Je déteste qu'on vienne me demander la charité. Et je hais par dessus tout que l'on me dise "j'ai quatre enfants à nourrir", ou "ça fait 2 ans que je suis au R.M.I." ou ce genre de conneries. Pourtant en allant acheter des filtres, au début de l'année, un type avec un bonnet me demande "z'auriez pas une p'tite pièce, c'est pour manger..." Effet de la franchise : je lui ait donné. Je lui file ma monnaie à chaque fois que je suis a court de feuilles ou de filtres. Et un jour il a enlevé son bonnet. Perte des cheveux. Je remarque la main droite boursoufflée, et les dents très déchaussées. J'ai eu pitié de lui. Vraiment. Et ça me ressemble pas. Je hais cela, parce que finalement je me suis un peu attaché à ce type. Ca me fait mal de me dire qu'il tartine à l'héro.
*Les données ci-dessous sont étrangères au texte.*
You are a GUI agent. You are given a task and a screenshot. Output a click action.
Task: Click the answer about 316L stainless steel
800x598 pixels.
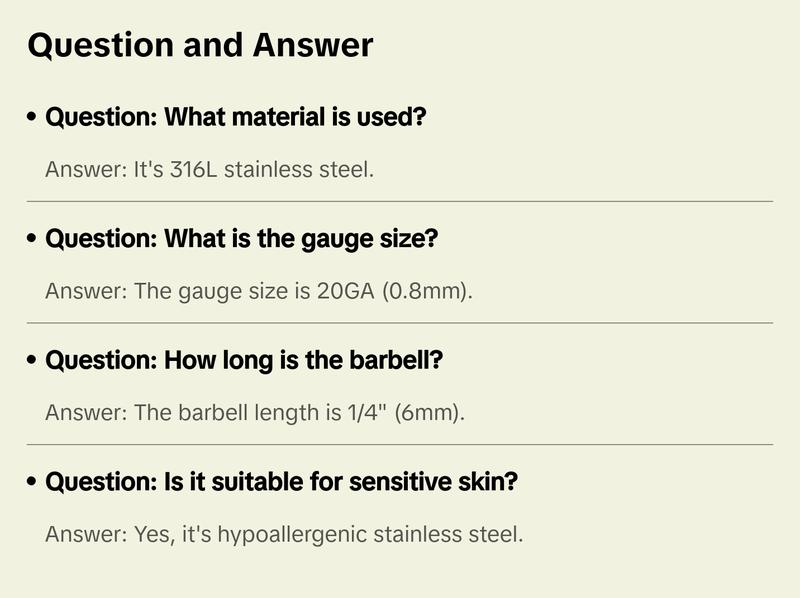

Finalement comment considérer ça :
-Soit faiblesse de l'instinct de vie primordial, mort du désir, point de vue nihiliste.
-Soit faiblesse de la société, manque d'entre-aide, point de vue socialiste.
-Soit faiblesse congénitale, individu prédisposé, destin génétique, point de vue matérialiste.
Des expériences sur les singes ont prouvé qu'une prédisposition génétique aux comportements addictifs ne suffit pas à une récurrence quasi-irrémédiable du phénomène (car les gènes responsables ont été en partie identifiés, cf. Pr Schwan), mais qu'une souffrance personnelle (causée par l'autre, le corps social) est une condition statistiquement essentielle et causant une mort de l'"instinct de vie".
Conclusion : je me perd, mon jugement s'égare, mon surmoi me dit de faire quelque chose pour lui. Merde. Qu'il continue à ce tuer, cela m'épargnera l'espoir de le voir aller mieux, qui est finalement la mort de la raison.
Bonne nuit et faites de beaux rêves mes rares lecteurs.